# THIS is a router.



## Doctor Atomo (Feb 23, 2012)

http://28.media.tumblr.com/tumblr_luio9iyANG1qzw5x3o1_500.jpg

http://28.media.tumblr.com/tumblr_l94q34LSDy1qzw5x3o1_500.jpg

http://29.media.tumblr.com/tumblr_l96i75FRTm1qzw5x3o1_500.jpg

What are you looking at? One of the nicest machines I have ever seen.

A beautiful, massive shop built, 5'x9' 3 axis CNC router over at Kontraptionist Lab in New York City.

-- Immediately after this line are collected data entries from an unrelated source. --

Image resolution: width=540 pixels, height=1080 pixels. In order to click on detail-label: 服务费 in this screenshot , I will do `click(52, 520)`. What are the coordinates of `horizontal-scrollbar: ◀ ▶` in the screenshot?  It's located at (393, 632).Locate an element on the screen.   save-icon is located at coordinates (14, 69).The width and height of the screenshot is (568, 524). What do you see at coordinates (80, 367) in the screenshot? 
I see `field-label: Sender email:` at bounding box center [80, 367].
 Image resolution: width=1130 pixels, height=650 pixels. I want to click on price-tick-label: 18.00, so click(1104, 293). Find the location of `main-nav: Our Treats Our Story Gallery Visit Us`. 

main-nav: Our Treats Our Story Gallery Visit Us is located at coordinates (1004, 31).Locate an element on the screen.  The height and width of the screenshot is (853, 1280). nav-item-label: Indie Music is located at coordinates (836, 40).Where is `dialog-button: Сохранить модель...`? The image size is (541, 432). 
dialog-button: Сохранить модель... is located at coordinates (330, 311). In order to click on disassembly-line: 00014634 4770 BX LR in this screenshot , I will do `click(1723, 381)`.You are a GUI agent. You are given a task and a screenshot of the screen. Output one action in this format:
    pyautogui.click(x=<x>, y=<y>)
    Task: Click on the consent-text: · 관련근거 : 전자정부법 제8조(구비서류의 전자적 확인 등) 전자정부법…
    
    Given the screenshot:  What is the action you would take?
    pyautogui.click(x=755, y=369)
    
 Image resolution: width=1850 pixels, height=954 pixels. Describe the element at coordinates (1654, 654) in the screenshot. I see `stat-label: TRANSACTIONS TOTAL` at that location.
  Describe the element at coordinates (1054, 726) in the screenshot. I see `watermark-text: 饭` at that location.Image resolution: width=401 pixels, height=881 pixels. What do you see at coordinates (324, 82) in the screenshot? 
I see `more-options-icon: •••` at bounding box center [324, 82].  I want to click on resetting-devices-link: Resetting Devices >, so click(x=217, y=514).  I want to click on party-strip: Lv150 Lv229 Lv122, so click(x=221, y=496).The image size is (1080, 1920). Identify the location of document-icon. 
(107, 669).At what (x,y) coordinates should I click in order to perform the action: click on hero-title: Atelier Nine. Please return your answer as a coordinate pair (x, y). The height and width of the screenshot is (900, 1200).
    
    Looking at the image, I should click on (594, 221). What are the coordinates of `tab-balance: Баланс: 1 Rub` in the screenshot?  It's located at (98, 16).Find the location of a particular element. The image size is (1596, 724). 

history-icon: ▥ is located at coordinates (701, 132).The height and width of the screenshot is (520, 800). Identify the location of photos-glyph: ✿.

Check out what they're up to here:

Kontraptionist Lab


----------



## jw2170 (Jan 24, 2008)

Now, thats what i'm talkin about..........LOL


----------



## Cherryville Chuck (Sep 28, 2010)

Hook that up to a 100cc Stihl or Husqvarna chain saw motor and Tim "The Tool Man Taylor" would be thoroughly impressed.


----------



## Doctor Atomo (Feb 23, 2012)

*Yup!*



jw2170 said:


> Now, thats what i'm talkin about..........LOL


I went back to school after finding that site, Maj. in manufacturing!


----------